▶ _Task description_: Copy out each of the records below word for word, keeping every line as it stands.

▶ _Supplied data_:

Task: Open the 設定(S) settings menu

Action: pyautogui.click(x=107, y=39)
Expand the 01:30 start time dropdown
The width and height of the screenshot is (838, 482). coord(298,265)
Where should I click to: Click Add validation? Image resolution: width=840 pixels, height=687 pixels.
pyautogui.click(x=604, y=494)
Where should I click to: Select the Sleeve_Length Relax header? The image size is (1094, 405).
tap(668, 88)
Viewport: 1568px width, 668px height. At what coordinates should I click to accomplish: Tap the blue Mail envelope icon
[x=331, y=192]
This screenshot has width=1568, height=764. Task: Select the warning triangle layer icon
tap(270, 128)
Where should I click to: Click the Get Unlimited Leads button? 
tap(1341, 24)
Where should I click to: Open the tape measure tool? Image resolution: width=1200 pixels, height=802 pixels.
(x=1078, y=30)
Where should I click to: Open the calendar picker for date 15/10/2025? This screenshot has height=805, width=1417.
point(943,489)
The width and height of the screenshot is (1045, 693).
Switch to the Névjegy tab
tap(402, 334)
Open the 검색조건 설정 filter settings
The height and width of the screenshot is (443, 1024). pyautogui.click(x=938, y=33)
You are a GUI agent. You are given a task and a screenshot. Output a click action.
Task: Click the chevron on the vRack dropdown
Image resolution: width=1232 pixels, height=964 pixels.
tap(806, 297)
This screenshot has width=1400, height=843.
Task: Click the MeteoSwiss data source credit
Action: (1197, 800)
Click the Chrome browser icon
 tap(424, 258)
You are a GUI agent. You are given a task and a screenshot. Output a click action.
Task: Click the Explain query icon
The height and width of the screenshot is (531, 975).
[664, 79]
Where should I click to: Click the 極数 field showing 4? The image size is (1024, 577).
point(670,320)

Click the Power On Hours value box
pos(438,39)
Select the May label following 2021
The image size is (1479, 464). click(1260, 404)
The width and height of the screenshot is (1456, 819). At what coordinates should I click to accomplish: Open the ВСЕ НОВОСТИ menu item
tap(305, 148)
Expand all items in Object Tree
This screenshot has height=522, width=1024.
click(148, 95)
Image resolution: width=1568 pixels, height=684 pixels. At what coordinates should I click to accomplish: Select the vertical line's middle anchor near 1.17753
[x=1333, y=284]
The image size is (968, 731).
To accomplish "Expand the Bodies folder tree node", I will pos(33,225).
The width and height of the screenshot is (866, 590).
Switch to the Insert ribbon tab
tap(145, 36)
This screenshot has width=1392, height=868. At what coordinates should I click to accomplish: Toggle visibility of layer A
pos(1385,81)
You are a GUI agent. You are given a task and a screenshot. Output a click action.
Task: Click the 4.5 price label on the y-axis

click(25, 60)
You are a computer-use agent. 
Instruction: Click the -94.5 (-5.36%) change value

▶ _Solved problem_:
Task: Open the 設定(S) settings menu

Action: pyautogui.click(x=107, y=39)
Expand the 01:30 start time dropdown
The width and height of the screenshot is (838, 482). coord(298,265)
Where should I click to: Click Add validation? Image resolution: width=840 pixels, height=687 pixels.
pyautogui.click(x=604, y=494)
Where should I click to: Select the Sleeve_Length Relax header? The image size is (1094, 405).
tap(668, 88)
Viewport: 1568px width, 668px height. At what coordinates should I click to accomplish: Tap the blue Mail envelope icon
[x=331, y=192]
This screenshot has width=1568, height=764. Task: Select the warning triangle layer icon
tap(270, 128)
Where should I click to: Click the Get Unlimited Leads button? 
tap(1341, 24)
Where should I click to: Open the tape measure tool? Image resolution: width=1200 pixels, height=802 pixels.
(x=1078, y=30)
Where should I click to: Open the calendar picker for date 15/10/2025? This screenshot has height=805, width=1417.
point(943,489)
The width and height of the screenshot is (1045, 693).
Switch to the Névjegy tab
tap(402, 334)
Open the 검색조건 설정 filter settings
The height and width of the screenshot is (443, 1024). pyautogui.click(x=938, y=33)
You are a GUI agent. You are given a task and a screenshot. Output a click action.
Task: Click the chevron on the vRack dropdown
Image resolution: width=1232 pixels, height=964 pixels.
tap(806, 297)
This screenshot has width=1400, height=843.
Task: Click the MeteoSwiss data source credit
Action: (1197, 800)
Click the Chrome browser icon
 tap(424, 258)
You are a GUI agent. You are given a task and a screenshot. Output a click action.
Task: Click the Explain query icon
The height and width of the screenshot is (531, 975).
[664, 79]
Where should I click to: Click the 極数 field showing 4? The image size is (1024, 577).
point(670,320)

Click the Power On Hours value box
pos(438,39)
Select the May label following 2021
The image size is (1479, 464). click(1260, 404)
The width and height of the screenshot is (1456, 819). At what coordinates should I click to accomplish: Open the ВСЕ НОВОСТИ menu item
tap(305, 148)
Expand all items in Object Tree
This screenshot has height=522, width=1024.
click(148, 95)
Image resolution: width=1568 pixels, height=684 pixels. At what coordinates should I click to accomplish: Select the vertical line's middle anchor near 1.17753
[x=1333, y=284]
The image size is (968, 731).
To accomplish "Expand the Bodies folder tree node", I will pos(33,225).
The width and height of the screenshot is (866, 590).
Switch to the Insert ribbon tab
tap(145, 36)
This screenshot has width=1392, height=868. At what coordinates should I click to accomplish: Toggle visibility of layer A
pos(1385,81)
You are a GUI agent. You are given a task and a screenshot. Output a click action.
Task: Click the 4.5 price label on the y-axis

click(25, 60)
You are a computer-use agent. 
Instruction: Click the -94.5 (-5.36%) change value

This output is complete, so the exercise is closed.